Raman spectra of genomic DNA at 15 and 50 ng/µl were obtained using SERS at 785 nm (Fig. 3). The characteristic bands of the two M. abscessus subspecies (MAB and MMAS) and MTB-H37Ra were analyzed. Peaks 726, 755, 781 and 1,317 cm-¹, corresponding to nucleic acids, were the most intense in MAB and MMAS; MTB-H37Ra exhibited the strongest peaks at 755, 781, and 1,317 cm-¹. The 1,000-1,250 cm-¹ region corresponds to the asymmetric stretching mode of the phosphate deoxy group, with the peak at 1,097 cm-¹ the most prominent for Mycobacterium. The 1,331 cm-¹ band corresponds to vibrations of bases coupled with sugar vibrations, specifically adenine and guanine bases. Vibrational bands in the 1,450-1,800 cm-¹ range, corresponding to double bond stretching of residual bases, were observed at 1,486 and 1,577 cm-¹ in MAB and MMAS; MTB-H37Ra showed a weaker band at 1,486 cm-¹.

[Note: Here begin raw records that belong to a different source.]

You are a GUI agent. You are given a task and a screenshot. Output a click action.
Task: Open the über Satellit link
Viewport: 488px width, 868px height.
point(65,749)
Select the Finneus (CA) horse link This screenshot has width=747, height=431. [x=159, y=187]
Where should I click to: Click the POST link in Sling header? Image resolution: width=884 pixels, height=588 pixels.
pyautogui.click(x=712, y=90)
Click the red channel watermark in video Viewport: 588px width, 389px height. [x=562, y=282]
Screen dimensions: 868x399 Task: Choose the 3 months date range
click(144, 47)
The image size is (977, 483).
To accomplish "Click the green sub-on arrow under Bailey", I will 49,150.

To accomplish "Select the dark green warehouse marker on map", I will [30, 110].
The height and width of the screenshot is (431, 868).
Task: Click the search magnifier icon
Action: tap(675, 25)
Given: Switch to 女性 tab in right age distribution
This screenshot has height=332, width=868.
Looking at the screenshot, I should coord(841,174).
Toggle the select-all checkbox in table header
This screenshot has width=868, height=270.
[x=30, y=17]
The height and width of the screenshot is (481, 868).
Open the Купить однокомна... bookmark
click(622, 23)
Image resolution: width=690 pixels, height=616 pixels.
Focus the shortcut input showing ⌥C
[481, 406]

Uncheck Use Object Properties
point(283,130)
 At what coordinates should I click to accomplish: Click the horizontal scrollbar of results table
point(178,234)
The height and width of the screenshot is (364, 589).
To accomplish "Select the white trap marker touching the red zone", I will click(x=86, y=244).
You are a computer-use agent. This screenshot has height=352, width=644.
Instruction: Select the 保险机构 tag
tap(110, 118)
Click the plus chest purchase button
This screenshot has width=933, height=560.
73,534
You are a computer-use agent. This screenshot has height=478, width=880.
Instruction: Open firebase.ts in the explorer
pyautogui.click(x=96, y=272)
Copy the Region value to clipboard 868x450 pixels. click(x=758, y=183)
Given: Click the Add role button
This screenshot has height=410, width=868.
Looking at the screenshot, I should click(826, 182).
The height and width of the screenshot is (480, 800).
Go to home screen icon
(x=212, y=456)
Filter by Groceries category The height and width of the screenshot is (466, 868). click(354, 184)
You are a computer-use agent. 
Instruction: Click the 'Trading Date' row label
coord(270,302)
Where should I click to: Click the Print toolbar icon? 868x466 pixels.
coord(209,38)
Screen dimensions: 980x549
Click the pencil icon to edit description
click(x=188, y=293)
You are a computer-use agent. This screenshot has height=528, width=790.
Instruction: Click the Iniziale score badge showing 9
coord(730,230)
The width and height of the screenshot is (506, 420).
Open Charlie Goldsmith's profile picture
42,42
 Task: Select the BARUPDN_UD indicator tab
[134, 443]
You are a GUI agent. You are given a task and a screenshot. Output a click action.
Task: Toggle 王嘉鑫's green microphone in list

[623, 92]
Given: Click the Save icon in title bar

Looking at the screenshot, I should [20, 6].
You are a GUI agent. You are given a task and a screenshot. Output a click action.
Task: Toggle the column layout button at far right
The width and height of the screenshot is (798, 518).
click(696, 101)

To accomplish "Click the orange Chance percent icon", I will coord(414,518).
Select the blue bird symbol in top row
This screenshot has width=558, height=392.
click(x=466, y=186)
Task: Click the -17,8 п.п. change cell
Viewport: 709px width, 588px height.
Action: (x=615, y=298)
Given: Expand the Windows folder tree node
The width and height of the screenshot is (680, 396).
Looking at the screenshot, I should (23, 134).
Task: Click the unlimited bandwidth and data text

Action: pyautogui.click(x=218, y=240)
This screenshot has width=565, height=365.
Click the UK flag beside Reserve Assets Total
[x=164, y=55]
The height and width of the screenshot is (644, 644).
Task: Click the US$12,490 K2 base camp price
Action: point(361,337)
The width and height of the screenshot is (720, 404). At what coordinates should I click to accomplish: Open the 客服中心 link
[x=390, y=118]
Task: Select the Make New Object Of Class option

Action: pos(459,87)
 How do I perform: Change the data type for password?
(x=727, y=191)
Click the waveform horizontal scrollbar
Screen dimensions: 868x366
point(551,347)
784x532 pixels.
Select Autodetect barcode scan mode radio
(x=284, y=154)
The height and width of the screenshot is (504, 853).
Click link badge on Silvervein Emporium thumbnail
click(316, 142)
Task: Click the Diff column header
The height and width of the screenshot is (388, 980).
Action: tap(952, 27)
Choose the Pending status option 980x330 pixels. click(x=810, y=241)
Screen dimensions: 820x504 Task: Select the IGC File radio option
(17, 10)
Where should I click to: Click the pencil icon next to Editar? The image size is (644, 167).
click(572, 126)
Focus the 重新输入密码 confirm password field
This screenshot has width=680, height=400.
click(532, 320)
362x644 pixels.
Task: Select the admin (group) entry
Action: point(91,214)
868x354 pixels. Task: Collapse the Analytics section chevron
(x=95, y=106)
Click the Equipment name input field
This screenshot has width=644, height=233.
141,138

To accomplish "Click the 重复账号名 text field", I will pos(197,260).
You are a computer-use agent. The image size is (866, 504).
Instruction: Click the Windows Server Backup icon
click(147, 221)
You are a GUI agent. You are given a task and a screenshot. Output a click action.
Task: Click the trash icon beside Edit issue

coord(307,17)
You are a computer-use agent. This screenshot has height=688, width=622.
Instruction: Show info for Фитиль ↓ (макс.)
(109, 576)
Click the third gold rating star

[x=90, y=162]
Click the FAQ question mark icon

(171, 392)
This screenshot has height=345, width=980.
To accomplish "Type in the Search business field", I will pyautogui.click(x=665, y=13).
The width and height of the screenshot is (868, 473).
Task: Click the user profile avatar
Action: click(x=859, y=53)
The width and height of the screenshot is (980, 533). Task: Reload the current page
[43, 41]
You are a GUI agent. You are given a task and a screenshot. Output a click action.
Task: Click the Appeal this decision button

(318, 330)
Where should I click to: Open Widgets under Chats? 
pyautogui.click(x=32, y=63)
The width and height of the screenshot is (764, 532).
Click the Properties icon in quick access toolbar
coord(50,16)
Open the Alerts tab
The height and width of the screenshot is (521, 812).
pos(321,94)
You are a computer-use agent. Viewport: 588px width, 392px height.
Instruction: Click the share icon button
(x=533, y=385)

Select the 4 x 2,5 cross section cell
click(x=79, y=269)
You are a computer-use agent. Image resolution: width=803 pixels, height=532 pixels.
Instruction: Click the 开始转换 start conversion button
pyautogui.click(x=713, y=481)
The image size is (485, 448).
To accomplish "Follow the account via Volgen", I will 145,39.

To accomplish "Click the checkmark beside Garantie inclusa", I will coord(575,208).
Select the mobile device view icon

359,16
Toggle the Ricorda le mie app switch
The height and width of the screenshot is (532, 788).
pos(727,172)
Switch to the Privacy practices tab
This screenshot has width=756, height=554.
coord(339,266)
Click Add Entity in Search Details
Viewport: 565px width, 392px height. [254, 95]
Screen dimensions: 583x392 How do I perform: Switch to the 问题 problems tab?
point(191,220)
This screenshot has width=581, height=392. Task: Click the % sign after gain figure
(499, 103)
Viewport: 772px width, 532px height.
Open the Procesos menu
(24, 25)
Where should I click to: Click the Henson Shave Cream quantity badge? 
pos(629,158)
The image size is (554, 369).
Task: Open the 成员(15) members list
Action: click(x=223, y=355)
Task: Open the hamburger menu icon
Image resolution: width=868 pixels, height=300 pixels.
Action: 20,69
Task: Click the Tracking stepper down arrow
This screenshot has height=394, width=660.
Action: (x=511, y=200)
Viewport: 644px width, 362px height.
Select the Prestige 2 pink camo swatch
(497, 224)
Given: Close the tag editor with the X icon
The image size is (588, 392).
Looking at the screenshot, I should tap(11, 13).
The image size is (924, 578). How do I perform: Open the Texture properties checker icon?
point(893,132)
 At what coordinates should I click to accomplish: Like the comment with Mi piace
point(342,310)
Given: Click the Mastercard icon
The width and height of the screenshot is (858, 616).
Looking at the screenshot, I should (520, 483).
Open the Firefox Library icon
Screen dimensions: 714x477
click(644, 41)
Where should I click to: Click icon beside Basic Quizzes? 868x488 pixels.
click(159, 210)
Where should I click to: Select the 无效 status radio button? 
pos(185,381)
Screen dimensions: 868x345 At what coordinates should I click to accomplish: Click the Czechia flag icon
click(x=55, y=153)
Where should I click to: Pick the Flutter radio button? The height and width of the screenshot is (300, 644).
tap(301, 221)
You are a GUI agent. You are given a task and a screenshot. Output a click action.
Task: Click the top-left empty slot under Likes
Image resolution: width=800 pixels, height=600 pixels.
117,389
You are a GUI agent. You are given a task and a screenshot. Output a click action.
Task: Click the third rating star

Raman spectra exhibiting a relative standard deviation <50% were selected as reliable peak markers (Table SII). Notably, all three bacteria exhibited abundant peak assignments primarily related to genomic DNA. SERS performance was subsequently evaluated using eight candidate peak markers at 15 and 50 ng/µl DNA concentrations (Figs. 4 and 5). These peak markers revealed significant spectral differences, indicating variations in biomolecule content and abundance across species (NTM: MAB/MMAS vs. MTB-H37Ra) and even subspecies (MAB and MMAS). These distinct biomolecular profiles allow for the identification of bacterial features using useful factors. The eight candidate peaks were selected and evaluated by the significance of their P-values, highlighting their discriminatory power.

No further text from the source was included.